- DOCUMENT SEGMENT -
:::

Abstract:
A vehicular vehicle exhaust system and method for manufacturing same using hydroforming and magnetic impulse welding techniques is disclosed. An exhaust system of the invention includes a flange adapted for connection to an exhaust manifold of an engine of a vehicle, a first exhaust tube having a first end connected to the flange and a second end expanded to form a first portion of a chamber, and a second exhaust tube having a first end expanded to form a second portion of a chamber closure and a second end open to atmosphere. The end portions of the first and second tubes may be formed to desired shapes using a hydroforming process. The second portion of the chamber is sized to fit inside the first portion of the chamber and can be secured thereto by magnetic pulse welding techniques. The exhaust system can further include a retainer tube that is connected to the first and second tubes by magnetic pulse welding techniques.

Description:
CROSS REFERENCE TO RELATED APPLICATION 
     This application claims the benefit of U.S. Provisional Application No. 60/151,786, filed Aug. 31, 1999, the disclosure of which is incorporated herein by reference. 
    
    
     BACKGROUND OF THE INVENTION 
     This invention relates in general to the manufacture and assembly of a vehicular exhaust system. More specifically, the invention relates to an improved structure and method for manufacturing a vehicular exhaust system using hydroforming and magnetic pulse welding techniques. 
     Virtually all vehicles, aircraft, and boats are powered by a fuel-burning engine and include an exhaust system that carries post combustion gaseous materials from the engine to a point removed from the passenger compartment. A typical basic exhaust system includes a metallic tube having a first end that is connected to an exhaust manifold provided on the engine and a second end extending outwardly from the lower rear end of the vehicle. Thus, the exhaust tube carries the post combustion gaseous materials from the engine to the exterior of the vehicle. Because of space constraints beneath the vehicle, such exhaust tubes are often bent at one or more locations to fit within the available space. 
     Frequently, these exhaust tubes include a structure for reducing the magnitude of the noise generated by the engine and for reducing the amount of post combustion products that are exhausted to the atmosphere, such as a muffler or a catalytic converter. A typical muffler or catalytic converter includes a pair of internal conduits that are supported by transversely extending baffles within a closed chamber. The chamber is usually formed from one or more sheets of metal that are stamped or otherwise deformed and secured together to provide a desired shape. The chamber normally has an inpening that is connected to a first tube-extending from the exhaust manifold to receive the post combustion products from the engine and an output opening that is connected to a second tube extending to a point removed from the passenger compartment. The physical arrangement of the baffles within the muffler chamber contributes to noise attenuation. Additionally, sound deadening materials and/or catalytic chemical materials may be provided within the chamber for reducing the magnitude of the noise generated by the engine and for reducing the amount of post combustion products that are exhausted to the atmosphere.

:::

- INFORMATION SHOWN -
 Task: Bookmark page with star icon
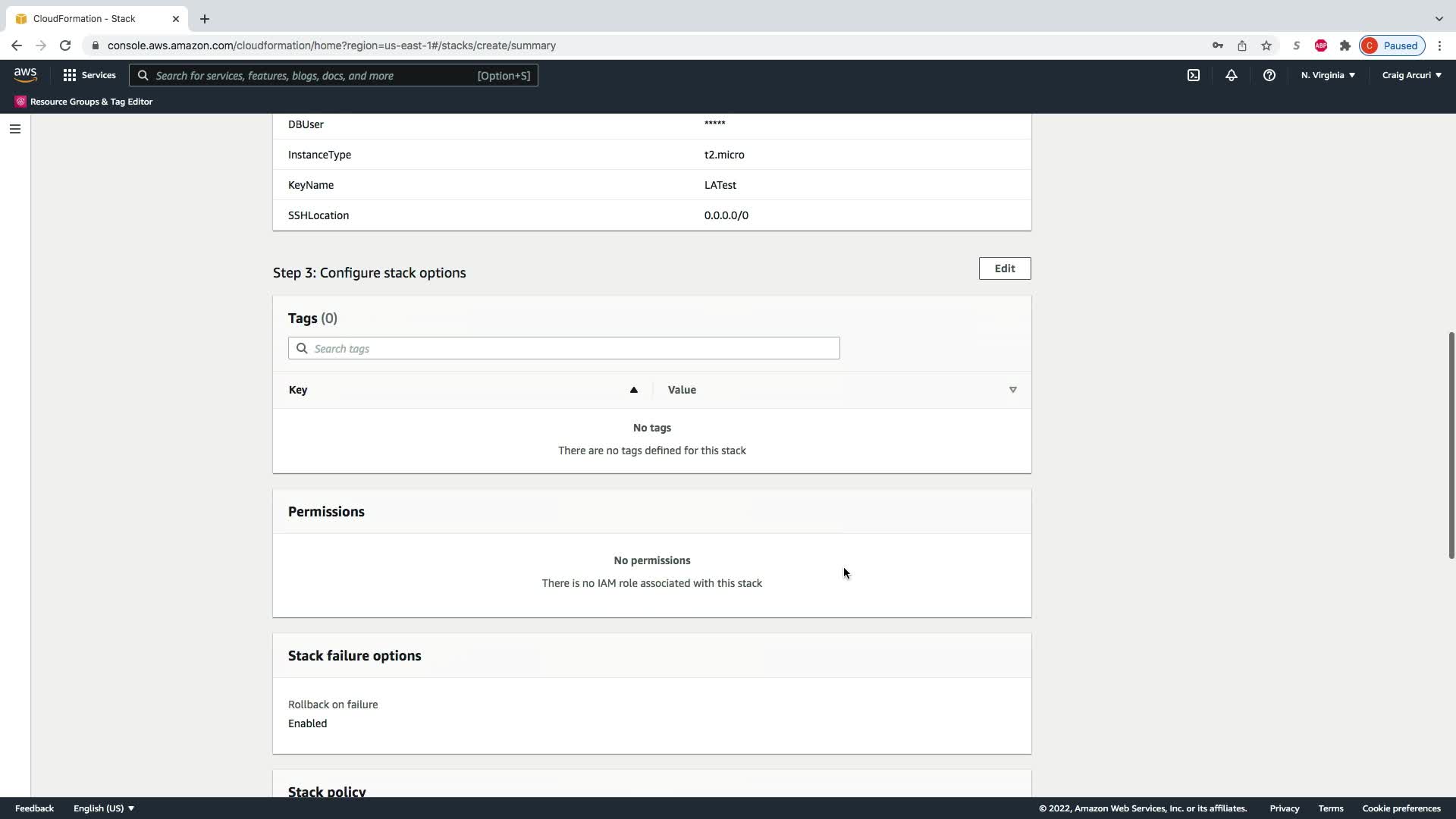[x=1266, y=46]
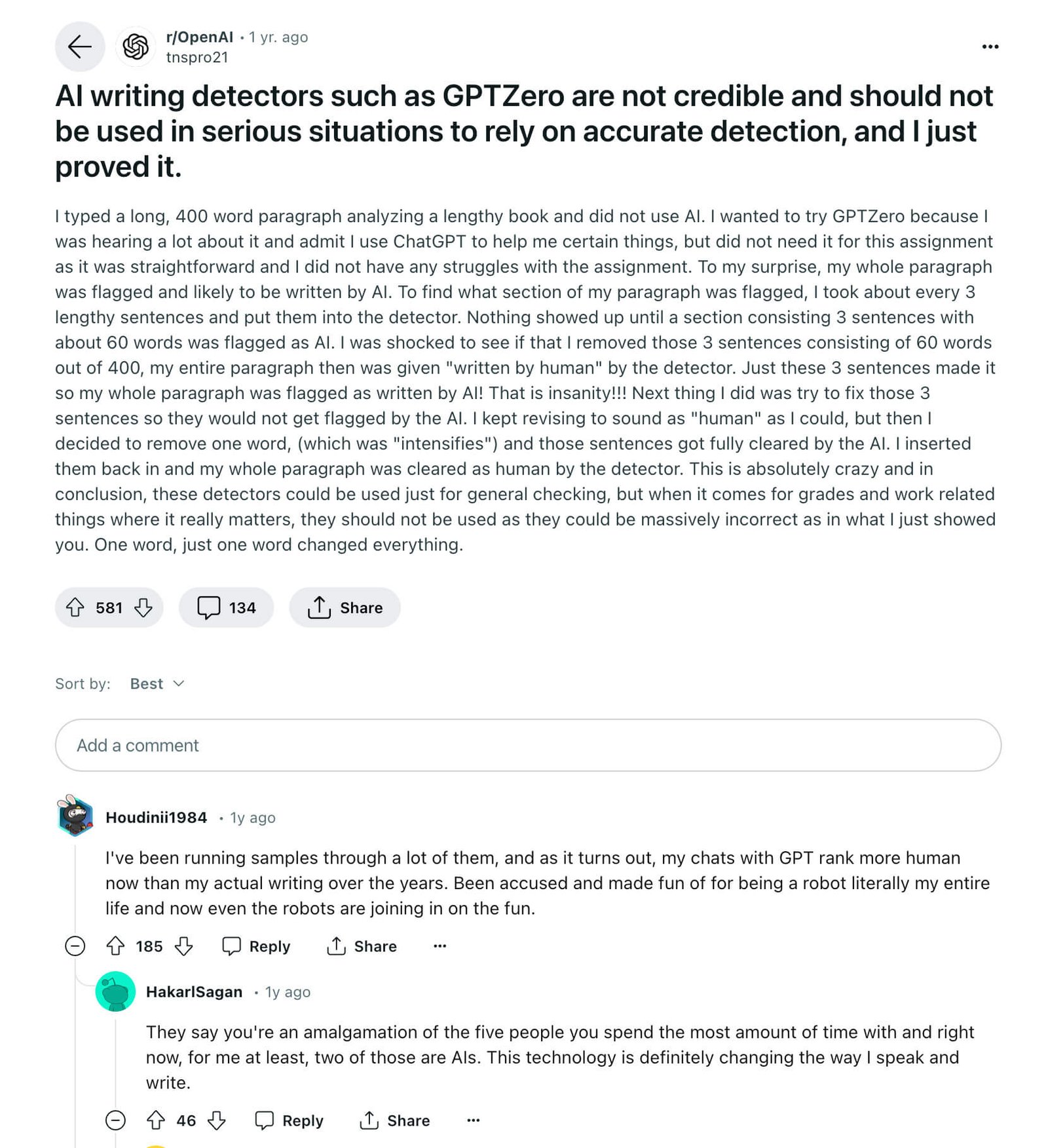Open the r/OpenAI subreddit avatar
Image resolution: width=1048 pixels, height=1148 pixels.
tap(136, 47)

:::

- REQUIRED WORK -
(A) In the exhaust system patent text, what is the chamber of a typical muffler or catalytic converter usually formed from?
(B) Please pick up the exhaust system patent text after its last sentence and continue it.

- ANSWERS PROVIDED -
(A) One or more sheets of metal that are stamped or otherwise deformed and secured together to provide a desired shape.

(B)
     Known muffler designs generally involve a relatively large number of components that are assembled in a relatively labor intensive process. As mentioned above, the tubes are often bent in a plurality of locations. Furthermore, several of such tubes may be connected together by mechanical clamps or by welding. When weight is a consideration and the components are formed from aluminum or aluminum alloy materials, inert gas welding may be necessary to assure reliable welds. Also, sharp bends in the exhaust system are often created by welding relatively straight sections together. This creates sharp angles that may amplify sounds in certain frequency ranges. In addition, the chamber, as mentioned above, is frequently fabricated from plurality of stamped pieces or formed sheet metal. Assembly of such components requires welding seams and/or end pieces in addition to welding a variety of interior tubes. Generally, this results in additional labor intensive manufacturing steps. In addition, the parallel walls of such chambers and sharp comers decrease can noise attenuation and may create secondary noise. 
     As is well known, conventional welding techniques involve the application of heat to localized areas of two metallic members. This results in a coalescence of the two metallic members. Such welding may or may not be performed with the application of pressure, and may or may not include the use of a filler metal. Although conventional welding techniques have functioned satisfactorily in the past, there are some drawbacks in using them to join exhaust components together. First, as noted above, conventional welding techniques involve the application of heat to localized areas of the exhaust system. This application of heat can introduce undesirable distortions and weaknesses into the metallic components. Second, while conventional welding techniques are well suited for joining components that are formed from similar metallic materials, it has been found to be somewhat more difficult to adapt them for use in joining components formed from dissimilar metallic materials. Third, conventional welding techniques may not be easily adapted for joining components which have a different gauge thickness.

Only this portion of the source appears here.